Tuesday, October 25, 2016

Recent Forest Ranger Search and Rescue Incidents

New York State Department of Environmental Conservation Forest Rangers respond to search and rescue incidents in the Adirondacks. Working with other state agencies, local emergency response organizations and volunteer search and rescue groups, Forest Rangers locate and extract lost, injured or distressed people from the Adirondack backcountry.

What follows is a report, prepared by DEC, of recent missions carried out by Forest Rangers in the Adirondacks.

Hamilton County

Town of Inlet
Pigeon Lake Wilderness
Lost hunter: On October 22 at 5:18 pm, DEC Ray Brook Dispatch received a call from Hamilton County 911 advising of a lost 57-year-old male from Liverpool. The hunter was last seen by his group around 2 pm. Two DEC Forest Rangers responded and hiked in through Bug Lake and two Forest Rangers went in from the east side of 8th Lake. The Rangers located the man’s footprints and followed them out to the Uncas Road. Forest Rangers discovered the man had come out of the woods in good health and found a ride back to his hotel. The incident concluded at 9 pm.

Herkimer County

Town of Ohio
Ferris Lake Wild Forest
Lost hunter: On October 23 at 1:03 pm, DEC Ray Brook Dispatch received a call from the concerned wife of a 35-year-old male from New Port reporting that her husband had become lost while hunting in the Ferris Lake Wild Forest. DEC Forest Rangers, a DEC Environmental Conservation Officer and New York State Police responded and began searching the immediate area. Forest Rangers were notified at 3:08 pm that the man had made his way out of the woods in good health. The incident concluded at 4:07 pm.

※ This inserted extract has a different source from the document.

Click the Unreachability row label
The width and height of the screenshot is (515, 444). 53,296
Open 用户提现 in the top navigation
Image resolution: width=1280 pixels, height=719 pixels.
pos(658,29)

Be Prepared: Properly prepare and plan before entering the backcountry. Visit DEC’s Hiking Safety webpage and Adirondack Trail Information webpage for more information about where you intend to travel. The Adirondack Almanack reports weekly Outdoor Conditions each Thursday afternoon.

Related Stories

Community news stories come from press releases and other notices from organizations, businesses, state agencies and other groups. Submit your contributions to Almanack Editor Melissa Hart at editor@adirondackalmanack.com.

One Response

  1. Bruce says:

    I’m happy the two men were able to come out on their own. Along with being prepared to spend a night in the woods, it is important to not underestimate how long you’ll be out of touch. In both of these cases, it sounds as if they said they would be out earlier than unforeseen circumstances dictated.

    I tell my S.O. not to worry until it gets dark and she hasn’t heard from me. I often fish in areas with no cell service, and if by some chance I’m running late, I try to call as soon as I get in service range. In addition, I carry a Personal Locator Beacon (PLB) for situations I cannot extricate myself from, such as really being lost, or being physically unable to get back to my vehicle.